Krump adds that “there is still plenty of excess capital in the industry,” but price improvements are being driven by the catastrophe losses and new catastrophe models.

In another second-quarter conference call, W.R. Berkley Chairman and CEO William R. Berkley says that while rate increases are positive—though they vary by line and geography—loss costs are also increasing, which leads him to “anticipate accelerating rate increases as the year progresses.”

Loss costs “directionally have turned from a long-term decline to upward slightly—not a lot, but there is a change,” Berkley explains.

W. Robert Berkley, the company's president and COO, says the primary workers' comp market is showing some encouraging signs of improvement as well, but excess workers' comp is not revealing any “noteworthy discipline.” 

Despite the signs of rate increases, though, one analyst says that not only is the market not hardening—but it might not turn until 2013.

In a recent newsletter, Charles L. Ruoff, president of CR Market Strategies Inc., says P&C figures may not be as bad as some believe, and because of that a change in the soft-market direction may not come anytime soon.

“Looking beneath the headline numbers, we see the continuing negative influence of the mortgage and financial-guaranty markets making the overall industry figures look worse,” he says.
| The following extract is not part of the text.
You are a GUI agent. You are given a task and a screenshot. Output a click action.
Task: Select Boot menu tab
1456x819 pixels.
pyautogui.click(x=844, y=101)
He also notes that overseas losses experienced by U.S. reinsurers are a factor in making the figures look worse than they are.
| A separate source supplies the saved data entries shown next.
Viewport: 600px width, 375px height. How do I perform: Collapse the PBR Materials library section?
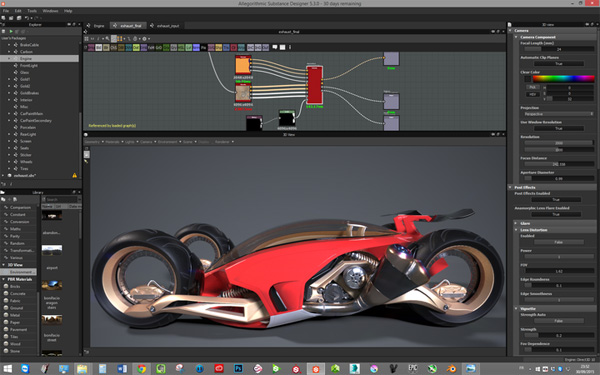point(4,279)
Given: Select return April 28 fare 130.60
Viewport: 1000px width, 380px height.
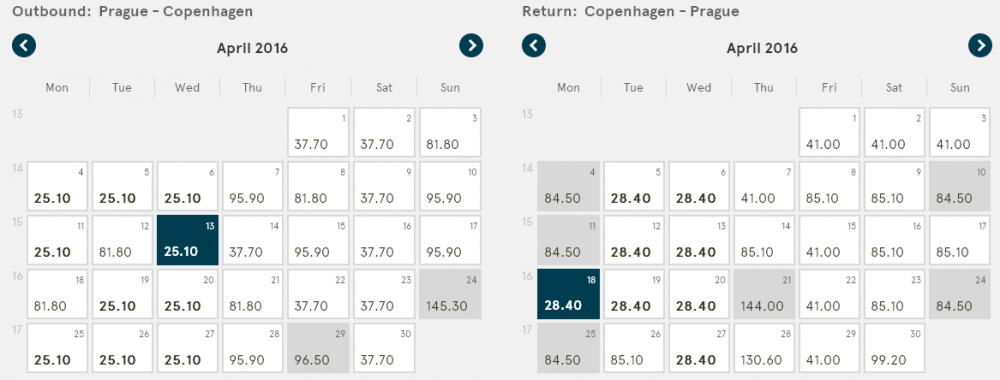Looking at the screenshot, I should (x=764, y=347).
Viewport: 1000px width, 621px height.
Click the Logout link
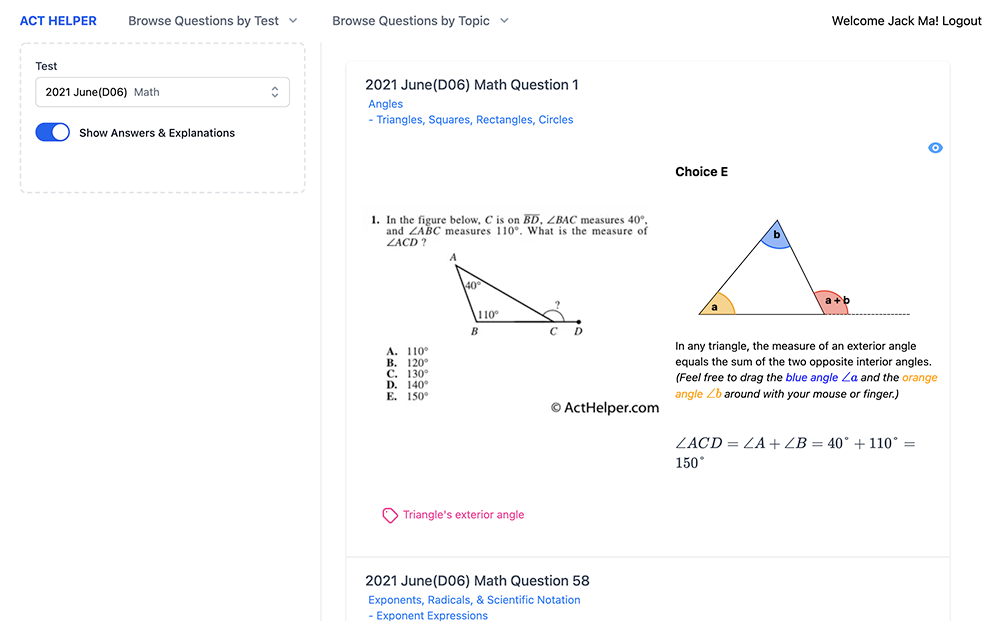pos(961,21)
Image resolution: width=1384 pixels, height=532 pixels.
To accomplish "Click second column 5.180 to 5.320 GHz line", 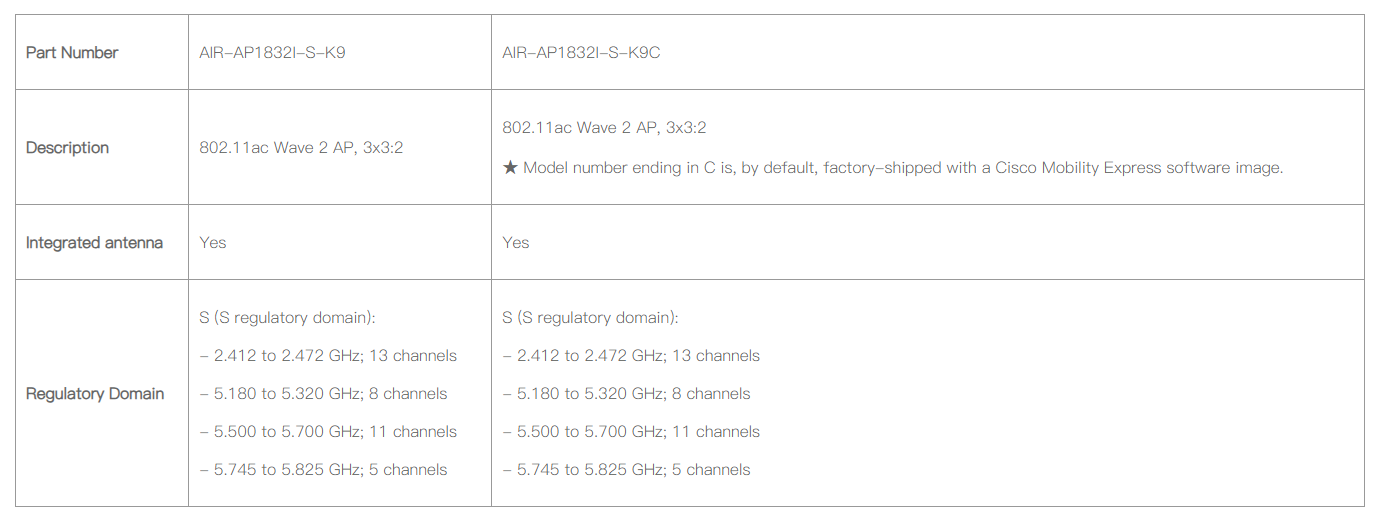I will click(627, 394).
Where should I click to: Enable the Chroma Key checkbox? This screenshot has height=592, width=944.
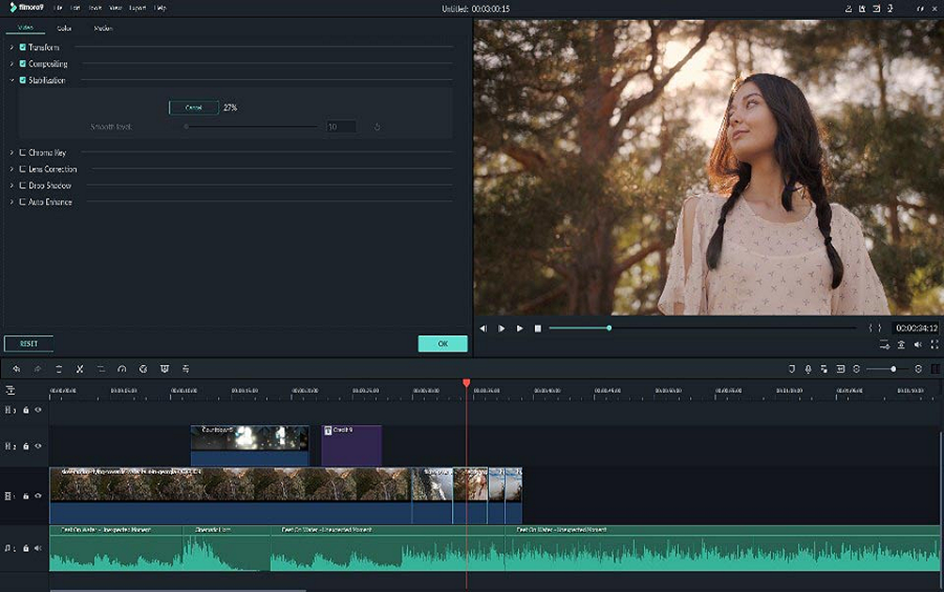23,153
Using numbers supplied by ISO, he says U.S. reinsurance and mortgage and financial-guaranty insurers account for close to 8 percent of industry premium—but account for a little more than 73 percent of reported underwriting losses. Without those two segments, the industry combined ratio in the 2011 first quarter stands at 101.2, rather than 103.3.

“So the core industry looks to be a bit more profitable if these 'outlier' segments are removed, as each beats to a different marketing drum within the overall market,” he says.

He continues, “The take-away here is that the 'core' market is not as distressed in terms of underwriting results as the broader market view would have you believe. That is not exactly news, but in the effort to time the market-cycle change, it becomes very important.”